%%

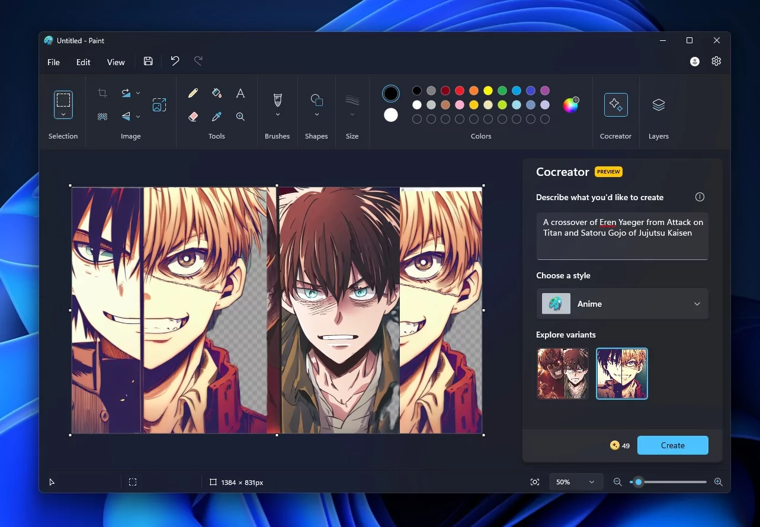Select the Text tool

pos(240,93)
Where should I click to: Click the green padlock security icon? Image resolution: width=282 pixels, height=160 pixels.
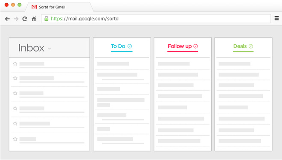tap(47, 18)
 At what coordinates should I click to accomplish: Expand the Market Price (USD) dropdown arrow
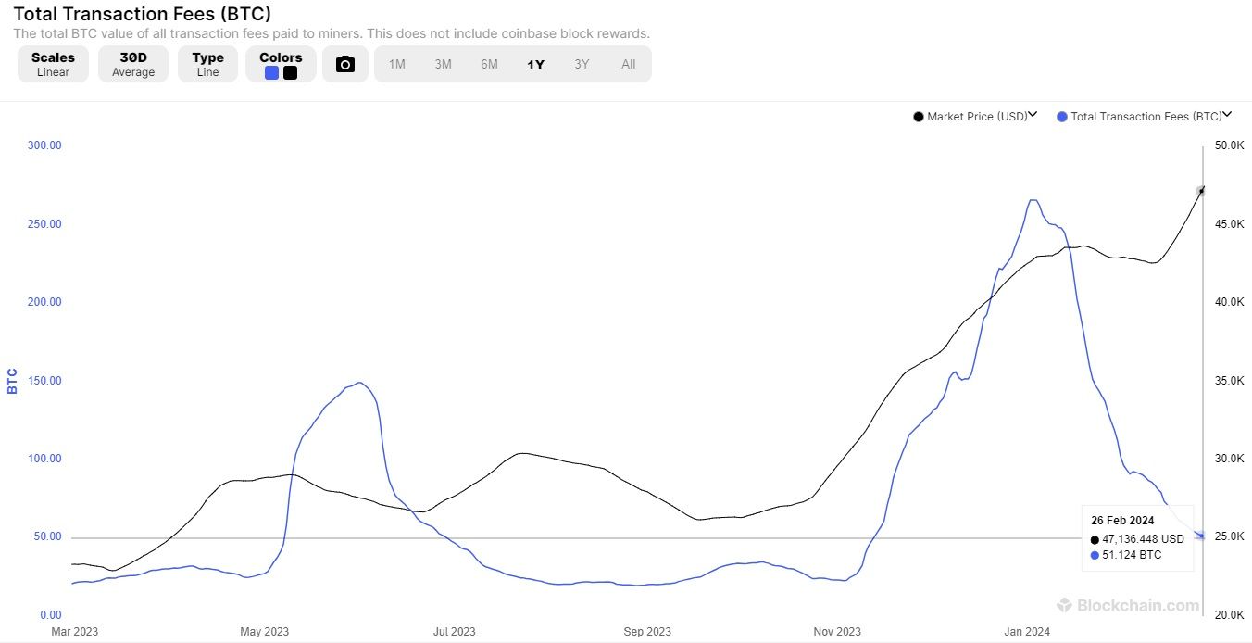tap(1033, 116)
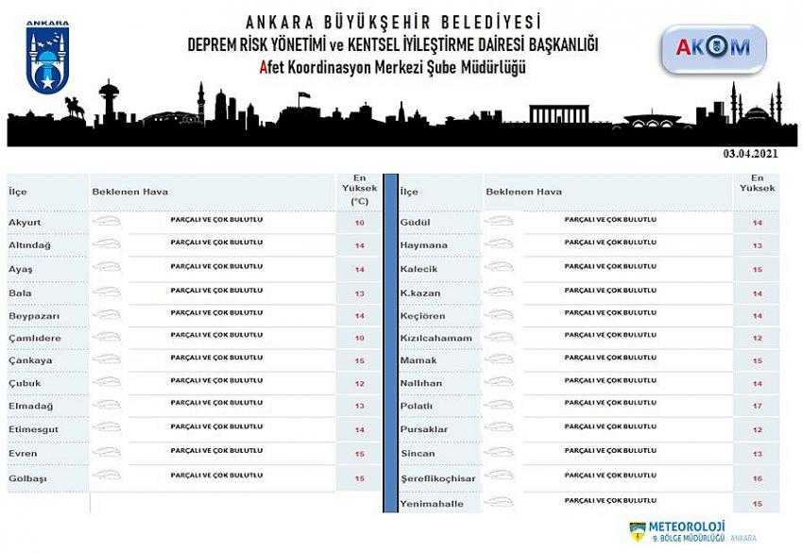Click the cloud icon beside Polatlı
This screenshot has height=553, width=803.
[x=499, y=406]
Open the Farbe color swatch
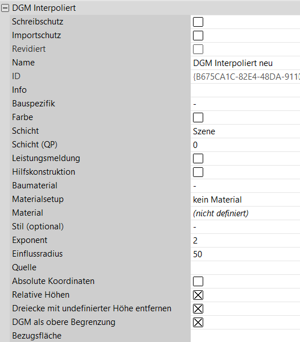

%%

#### Short problem
Copy out every line of the data above word for word, leaving out the pictures.

#### Worked solution
Select the Text tool

pos(240,93)
Where should I click to: Click the green padlock security icon? Image resolution: width=282 pixels, height=160 pixels.
tap(47, 18)
 At what coordinates should I click to accomplish: Expand the Market Price (USD) dropdown arrow
tap(1033, 116)
Click the cloud icon beside Polatlı
This screenshot has height=553, width=803.
[x=499, y=406]
Open the Farbe color swatch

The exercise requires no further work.